Trinity College was founded in 1592 it was created by royal charter, at which point Dublin Corporation provided a suitable site, the former Priory of All Hallows. A group of citizens, lay and clerical, who were main promoters, believed the establishment of a university was an essential step in bringing Ireland into the mainstream of European learning and in strengthening the Protestant Reformation within the country.
During the next fifty years the community grew. New fellowships founded. The international reputation of Ussher, one of its first alumni, helped place the College on the European map. The college existence was gravely threatened at two points in the seventeenth century. First when central government collapsed in the wake of the 1641 rising followed by the temporary eclipse of the Church of Ireland in the wake of Cromwell's victories. Secondly the events of 1689/91, when Tyrconnell's short lived Catholic government closed the university, expelled the fellows and students, and converted the buildings into a Jacobite barracks. The library thankfully was spared.
The next century was a time of political stability in Ireland, thanks to the political power held by the land-owning and largely Church of Ireland upper class, so the College was in material terms a great beneficiary from this state of affairs. In 1712 -32 a massive new library was built. A string of other buildings followed over the years. These buildings reflected a seriousness of purpose absent from English universities of that era.
Catholics were permitted to enter and take degrees from 1793. Not for the last time, political controversy in the world outside came to be reflected among the student body in the lead-up to the 1798 rebellion, in which ex-students were involved on both sides, most famously Wolfe Tone.
During the sixty-year war of attrition between British governments and the Catholic hierarchy over higher education policy in Ireland, Trinity struggled to accommodate itself to a changing Ireland. Between 1873 and 1908 different ideas were proposed that would have made the College a member of a federated Irish (or Dublin) university; these were strenuously and effectively resisted as threats to its independence. As part of this, the College gradually re-positioned itself to become a non-denominational institution: In 1873 all religious tests (except those connected with the Divinity School) were abolished.
The First World War marked a general turning point in the College's fortunes, the human cost recognised in the hall of honour (1928), erected in Front Square. The Easter Rising of 1916 had engulfed the College environs, and Trinity was lucky to escape serious physical damage. However, wartime inflation and the erosion of its assets threatened the College's peacetime future. In the new Free State that emerged after the War of Independence in 1922. Trinity lacked the support of government that it had always enjoyed, and the new national administration, financially weak and recover from civil war, had more pressing priorities. Trinity College Dublin found itself without the revenues required to advance research and scholarship in what was an increasingly science-centred world.

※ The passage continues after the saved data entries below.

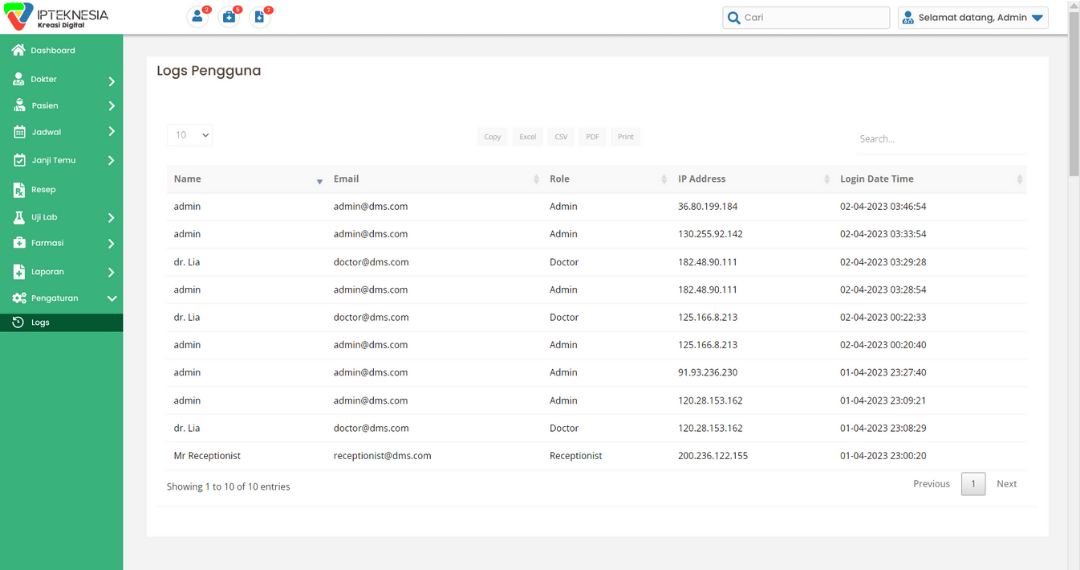Expand the Dokter sidebar submenu
The width and height of the screenshot is (1080, 570).
111,80
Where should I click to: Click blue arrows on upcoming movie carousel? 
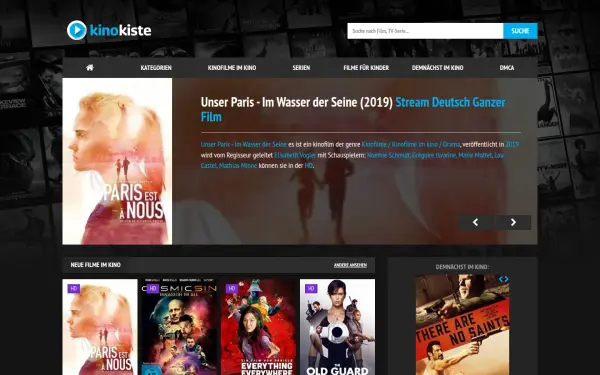pos(504,279)
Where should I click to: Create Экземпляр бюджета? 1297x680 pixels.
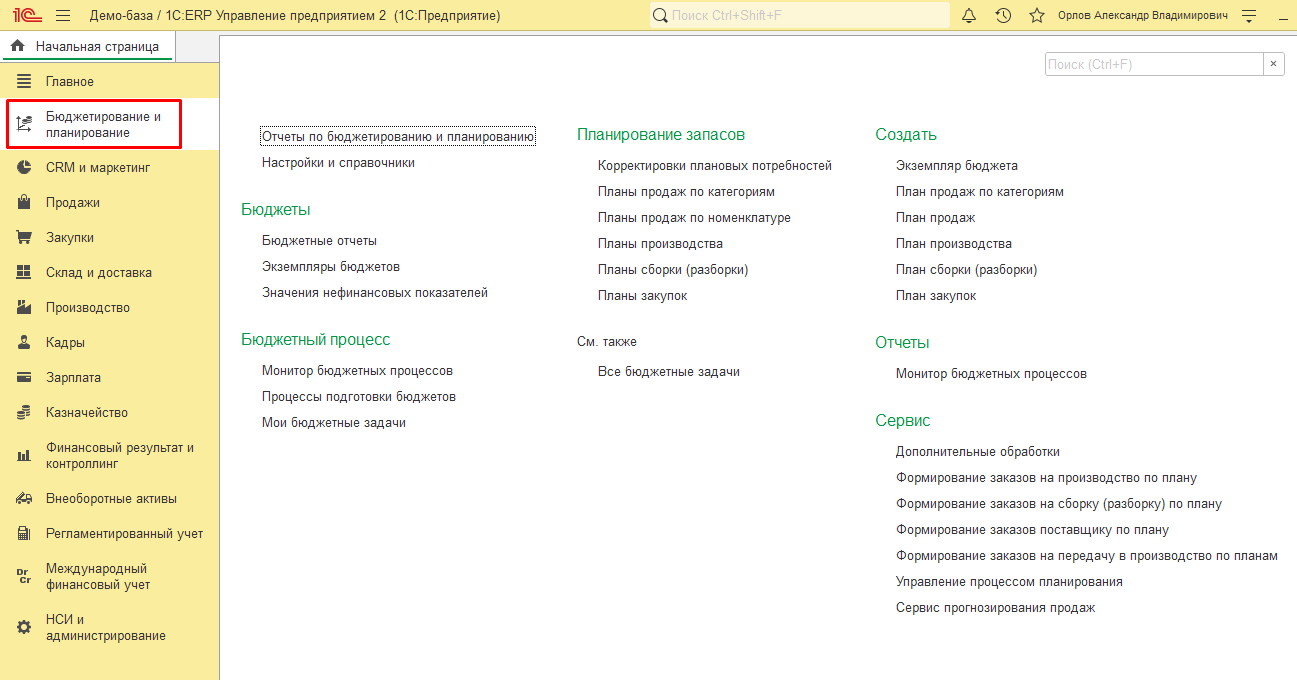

After the end of the Second World War the university once again sought financial support from government and it was promptly given. That modest agreement in 1947 marks the beginning of TCD's transition towards becoming a large state-funded university. However due to continuing church restrictions on Catholic attendance, the College increased its enrollment of students from Britain and the United States.

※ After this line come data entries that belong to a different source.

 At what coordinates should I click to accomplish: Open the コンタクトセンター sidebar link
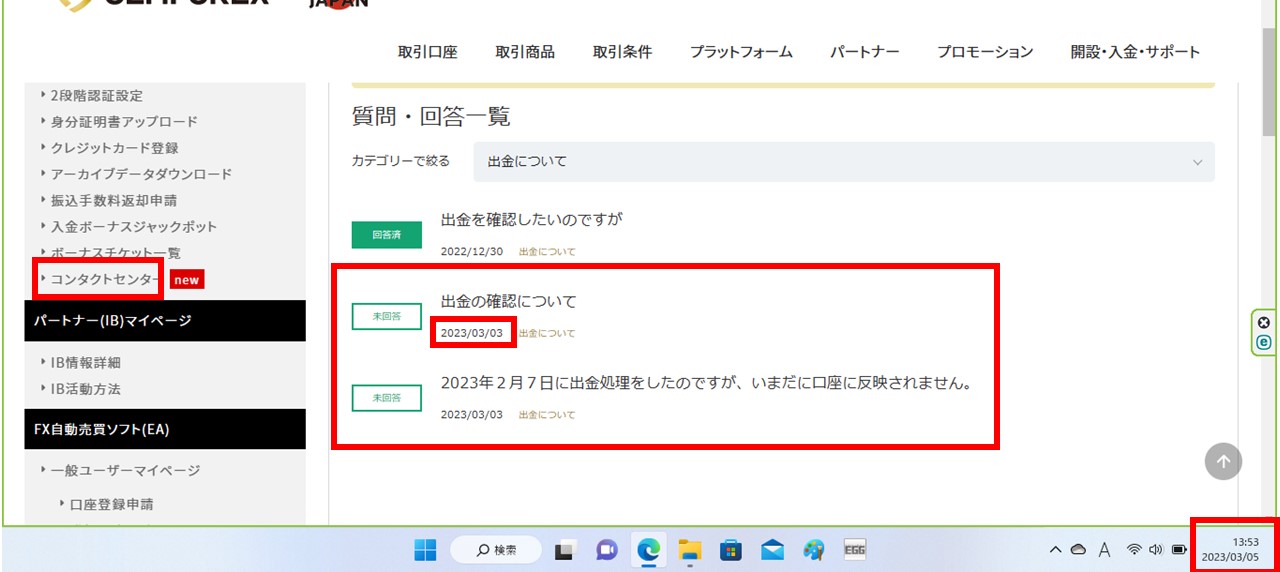pyautogui.click(x=105, y=279)
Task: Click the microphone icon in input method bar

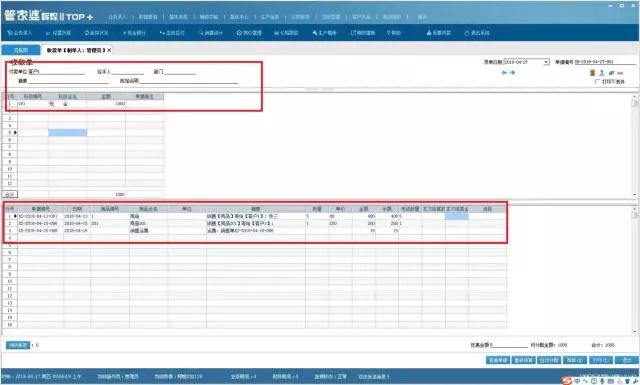Action: 602,381
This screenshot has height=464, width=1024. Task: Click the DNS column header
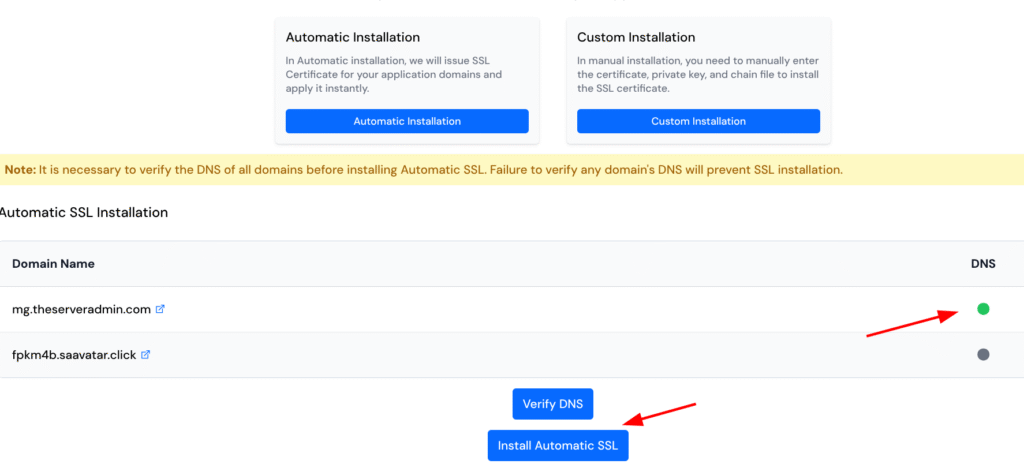click(x=983, y=263)
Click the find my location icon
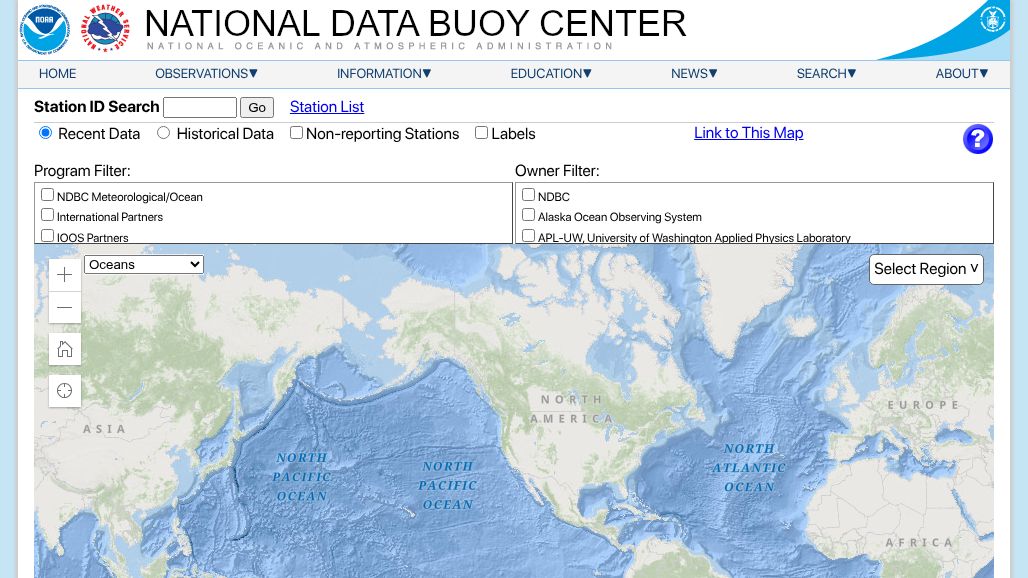 pyautogui.click(x=65, y=390)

The real growth in student numbers began in the 1970's, reflecting the introduction of free second-level education and of third-level student grants plus the removal of the Catholic episcopal 'ban'. The widening career opportunities for women and a stronger underlying economy in Ireland.

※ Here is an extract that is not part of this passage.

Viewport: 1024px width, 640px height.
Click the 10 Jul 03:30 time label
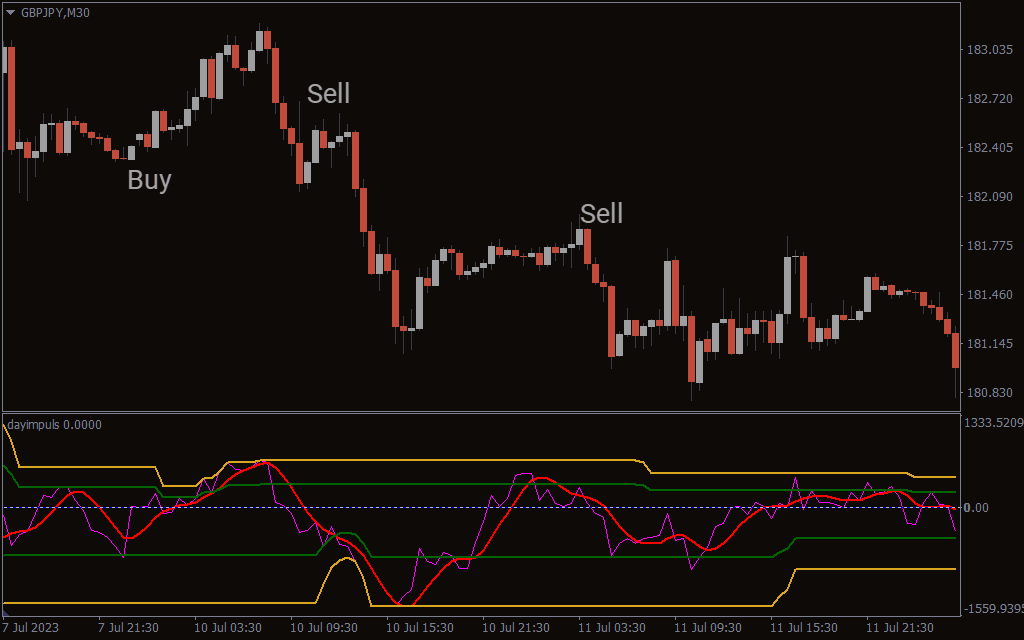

In 1993 the College also began to boost recruitment from within Dublin city by developing a series of access programmes (TAP). The aim was to raise the number of young adults from socio-economic and ethnic groups underrepresented in higher education coming to university. At the same time, new efforts were made to recruit mature students. By 2009-10, over 15 per cent of all Irish entrants to the university were 'non-traditional' students, two-fifths of whom were in the mature category.
This is just a small summery of the history of Trinity College. It has survived the up's and downs of history. It stands proud and beautiful.